> [Actions to take]
1. In the passage on MCMC estimation for the network dependence model, what sampling scheme is used for the dependence parameters?
2. Translate this sentence from the passage on MCMC estimation for the network dependence model into Spanish: "The proposed vector is either accepted or rejected."
3. Resume the passage on MCMC estimation for the network dependence model, picking up after its final sentence.

> [Reading passage]
Because of the issues outlined above, we set forth estimation based on Markov Chain Monte Carlo, with no prior distributions assigned to the parameters \(\beta , \sigma ^2\). Parameter restrictions are imposed on the dependence parameters during MCMC sampling using methods described in Sect. 4.1. Since emphasis is on modeling situations involving large samples of observations, prior information would not play a role in determining posterior estimates of the parameters, so MCMC is used as a computational device to produce estimates that should be identical to those from maximum likelihood estimation. MCMC estimation involves sequentially sampling each parameter (or set of parameters) from their conditional distributions (or joint conditional distribution in the case of a set of parameters). Expressions for the conditional distributions are frequently easier to calculate than those required to evaluate the (log) likelihood, which is true for the model specifications considered here.

Another aspect of our network dependence model relates to proper interpretation of the partial derivative impacts on the dependent variable vector arising from changes in the explanatory variables, e.g., \(\partial E(y) / \partial X^r\) for the rth explanatory variable. We take this issue up in Sect. 4.2. MCMC estimation proceeds by sampling sequentially from the conditional distributions of each parameter (or set of parameters).

4.1 Block sampling the dependence parameters

One motivation for working with the joint conditional posterior distribution for the dependence parameters is the need to impose stability restrictions on these parameters. Specifically, \(-1< \rho _o + \rho _d + \rho _w < 1\). Working with the joint conditional posterior distribution for these parameters allows us to adopt a block sampling Metropolis-Hastings scheme for the dependence parameters. Block sampling means that a vector of dependence parameters in \(\omega\) is proposed and compared to the current vector of dependence parameters. The proposed vector is either accepted or rejected. This allows proposals of dependence parameters that obey the stability restriction, so any vectors that are accepted by the Metropolis-Hastings procedure will always obey the needed restrictions.

> [Listed records]
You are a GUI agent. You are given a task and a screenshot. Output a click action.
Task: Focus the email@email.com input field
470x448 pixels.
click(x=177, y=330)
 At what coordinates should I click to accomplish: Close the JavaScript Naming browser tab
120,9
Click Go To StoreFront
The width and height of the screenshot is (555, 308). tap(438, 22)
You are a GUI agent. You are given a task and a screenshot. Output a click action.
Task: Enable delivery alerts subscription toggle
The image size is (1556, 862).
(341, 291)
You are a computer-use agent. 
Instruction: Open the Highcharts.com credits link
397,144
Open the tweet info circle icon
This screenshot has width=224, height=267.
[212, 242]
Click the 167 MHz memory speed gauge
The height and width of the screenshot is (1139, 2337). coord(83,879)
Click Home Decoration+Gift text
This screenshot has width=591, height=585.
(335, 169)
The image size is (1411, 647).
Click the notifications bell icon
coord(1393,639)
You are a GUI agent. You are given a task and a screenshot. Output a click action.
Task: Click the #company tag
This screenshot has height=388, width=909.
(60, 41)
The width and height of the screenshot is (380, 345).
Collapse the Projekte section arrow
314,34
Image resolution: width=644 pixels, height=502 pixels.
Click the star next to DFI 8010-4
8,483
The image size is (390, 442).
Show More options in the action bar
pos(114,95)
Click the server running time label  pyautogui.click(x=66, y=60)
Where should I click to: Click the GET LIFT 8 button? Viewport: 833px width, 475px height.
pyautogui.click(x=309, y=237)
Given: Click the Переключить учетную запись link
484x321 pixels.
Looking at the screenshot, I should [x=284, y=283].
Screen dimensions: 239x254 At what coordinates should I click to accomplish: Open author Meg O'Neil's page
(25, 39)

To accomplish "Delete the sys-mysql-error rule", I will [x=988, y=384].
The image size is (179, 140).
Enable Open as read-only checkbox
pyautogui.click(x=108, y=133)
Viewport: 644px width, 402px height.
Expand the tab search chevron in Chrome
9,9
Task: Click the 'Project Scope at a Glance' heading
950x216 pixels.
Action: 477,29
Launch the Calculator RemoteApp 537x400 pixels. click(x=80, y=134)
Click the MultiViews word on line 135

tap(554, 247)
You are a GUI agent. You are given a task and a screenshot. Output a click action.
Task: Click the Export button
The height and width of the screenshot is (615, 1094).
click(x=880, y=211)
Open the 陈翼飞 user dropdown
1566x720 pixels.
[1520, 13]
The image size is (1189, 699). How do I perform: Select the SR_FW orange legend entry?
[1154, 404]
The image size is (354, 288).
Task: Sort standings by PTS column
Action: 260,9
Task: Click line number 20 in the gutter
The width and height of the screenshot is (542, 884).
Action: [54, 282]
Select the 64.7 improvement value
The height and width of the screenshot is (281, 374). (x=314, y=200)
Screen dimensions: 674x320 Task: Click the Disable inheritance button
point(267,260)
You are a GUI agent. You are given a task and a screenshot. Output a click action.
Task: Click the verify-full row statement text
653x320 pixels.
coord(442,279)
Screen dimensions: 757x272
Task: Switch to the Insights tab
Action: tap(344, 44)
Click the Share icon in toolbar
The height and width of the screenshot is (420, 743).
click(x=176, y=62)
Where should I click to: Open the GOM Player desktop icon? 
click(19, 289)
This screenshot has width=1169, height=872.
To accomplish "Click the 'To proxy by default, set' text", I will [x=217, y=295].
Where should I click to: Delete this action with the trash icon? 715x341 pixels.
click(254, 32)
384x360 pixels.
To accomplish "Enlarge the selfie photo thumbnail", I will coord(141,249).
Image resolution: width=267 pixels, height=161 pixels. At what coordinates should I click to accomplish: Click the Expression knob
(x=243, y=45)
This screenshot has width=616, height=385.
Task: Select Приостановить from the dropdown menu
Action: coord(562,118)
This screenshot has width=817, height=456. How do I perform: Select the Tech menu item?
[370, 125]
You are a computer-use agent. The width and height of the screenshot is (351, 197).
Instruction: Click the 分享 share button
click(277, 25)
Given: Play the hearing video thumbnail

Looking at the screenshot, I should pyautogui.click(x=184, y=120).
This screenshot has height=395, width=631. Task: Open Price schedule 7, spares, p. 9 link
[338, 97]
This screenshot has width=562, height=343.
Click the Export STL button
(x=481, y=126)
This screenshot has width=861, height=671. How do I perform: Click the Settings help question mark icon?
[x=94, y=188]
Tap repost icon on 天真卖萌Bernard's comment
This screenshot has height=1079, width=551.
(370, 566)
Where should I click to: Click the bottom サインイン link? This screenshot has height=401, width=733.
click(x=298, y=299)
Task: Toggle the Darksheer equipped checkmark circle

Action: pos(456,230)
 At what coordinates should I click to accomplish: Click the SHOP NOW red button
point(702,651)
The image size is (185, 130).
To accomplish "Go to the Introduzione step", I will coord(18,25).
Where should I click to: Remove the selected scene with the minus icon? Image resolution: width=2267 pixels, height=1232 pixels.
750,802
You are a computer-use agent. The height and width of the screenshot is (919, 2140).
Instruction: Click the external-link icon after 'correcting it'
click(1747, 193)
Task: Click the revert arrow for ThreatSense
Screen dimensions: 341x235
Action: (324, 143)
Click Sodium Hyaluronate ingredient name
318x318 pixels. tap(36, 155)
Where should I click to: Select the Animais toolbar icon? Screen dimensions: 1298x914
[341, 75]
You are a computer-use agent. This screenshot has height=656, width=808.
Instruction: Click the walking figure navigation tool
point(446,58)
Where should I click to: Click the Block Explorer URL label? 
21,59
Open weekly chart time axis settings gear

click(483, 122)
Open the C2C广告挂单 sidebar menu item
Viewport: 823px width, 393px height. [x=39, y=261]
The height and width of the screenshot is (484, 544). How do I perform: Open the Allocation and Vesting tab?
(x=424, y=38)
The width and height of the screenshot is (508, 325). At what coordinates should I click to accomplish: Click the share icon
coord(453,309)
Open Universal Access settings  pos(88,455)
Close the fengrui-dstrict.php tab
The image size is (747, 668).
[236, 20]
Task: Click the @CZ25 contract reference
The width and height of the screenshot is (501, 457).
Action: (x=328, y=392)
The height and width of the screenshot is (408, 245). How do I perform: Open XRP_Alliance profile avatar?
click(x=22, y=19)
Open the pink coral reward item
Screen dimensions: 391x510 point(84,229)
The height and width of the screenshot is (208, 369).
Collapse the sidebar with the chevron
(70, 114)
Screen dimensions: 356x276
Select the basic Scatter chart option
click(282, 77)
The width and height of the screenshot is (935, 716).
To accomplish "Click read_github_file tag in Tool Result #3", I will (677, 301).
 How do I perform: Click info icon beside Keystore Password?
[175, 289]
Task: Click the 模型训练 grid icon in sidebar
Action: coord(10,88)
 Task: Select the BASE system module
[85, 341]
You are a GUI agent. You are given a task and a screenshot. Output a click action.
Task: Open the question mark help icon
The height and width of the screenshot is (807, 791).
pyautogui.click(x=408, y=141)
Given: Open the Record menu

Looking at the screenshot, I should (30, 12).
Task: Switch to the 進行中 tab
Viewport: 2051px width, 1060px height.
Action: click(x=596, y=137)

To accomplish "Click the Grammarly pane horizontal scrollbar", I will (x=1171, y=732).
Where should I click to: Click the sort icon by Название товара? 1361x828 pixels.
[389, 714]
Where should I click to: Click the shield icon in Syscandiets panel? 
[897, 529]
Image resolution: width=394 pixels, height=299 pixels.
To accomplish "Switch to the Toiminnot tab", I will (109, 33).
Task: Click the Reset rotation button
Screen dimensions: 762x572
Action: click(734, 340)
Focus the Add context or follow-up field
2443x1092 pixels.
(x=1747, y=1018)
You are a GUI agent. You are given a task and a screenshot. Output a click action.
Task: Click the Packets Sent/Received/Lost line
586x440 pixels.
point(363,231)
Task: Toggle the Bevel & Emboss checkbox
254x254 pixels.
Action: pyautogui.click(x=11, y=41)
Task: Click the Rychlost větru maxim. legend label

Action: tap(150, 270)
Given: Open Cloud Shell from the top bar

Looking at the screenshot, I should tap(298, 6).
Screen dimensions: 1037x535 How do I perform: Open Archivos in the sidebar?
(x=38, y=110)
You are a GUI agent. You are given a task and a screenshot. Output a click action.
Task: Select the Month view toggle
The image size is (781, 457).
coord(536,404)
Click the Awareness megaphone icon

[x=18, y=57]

> [Answers to the exercise]
1. A block sampling Metropolis-Hastings scheme.

2. El vector propuesto se acepta o se rechaza.

3.
Debarsy and LeSage (2018) set forth a block-sampling approach that proposes a vector of candidate values for a similar set of dependence parameters in the context of a model involving a convex combination of weight matrices. Dependence parameters that do not meet the stability restriction can be rejected, so any values accepted are consistent with stability.

The conditional distributions for the current and proposed dependence vectors that we can label \(\omega ^c, \omega ^p\) are evaluated with a Metropolis-Hastings step used to either accept or reject the newly proposed vector \(\omega ^p\). Block sampling the dependence parameter vector \(\omega\) has the virtue that accepted vectors will obey any restrictions and reduce autocorrelation in the MCMC draws for these parameters. However, block sampling is known to produce lower acceptance rates which may require more MCMC draws in order to collect a sufficiently large sample of draws for posterior inference regarding \(\omega\). To address this issue, Debarsy and LeSage (2018) propose a hybrid approach that begins with a reversible jump sampling procedure and switches to a tuned random-walk proposal procedure for proposing vectors \(\omega\) after some initial number of start-up samples are drawn (see also LeSage et al. 2019).

We rely here on a reversible jump procedure to produce proposal values for the vector of parameters \(\rho _o, \rho _d, \rho _w\). In particular, we rely on a three-headed coin flip for each scalar parameter. By this we mean a uniform random number on the open interval coin flip = U(0, 1), with head #1 equal to a value smaller or equal to 1/3, head #2 a value larger than 1/3, but smaller or equal to 2/3 and head #3 a value larger than 2/3 and smaller than one. Given a head #1 result, we set a proposal \(\rho _o^p\) using a uniform random draw on the open interval \((-1<\rho _o^p< \rho _o^c)\), where \(\rho _o^c\) is the current value. A head #2 results in setting the proposal value equal to the current value \((\rho _o^p = \rho _o^c)\), while a head #3 selects a proposal value based on a uniform random draw on the open interval \((\rho _o^c<\rho _o^p < 1)\). Of course, a similar approach is used to produce proposals for the parameters \(\rho _d, \rho _w\). Proposed vectors of these parameters inconsistent with the stability restrictions are eliminated via rejection sampling.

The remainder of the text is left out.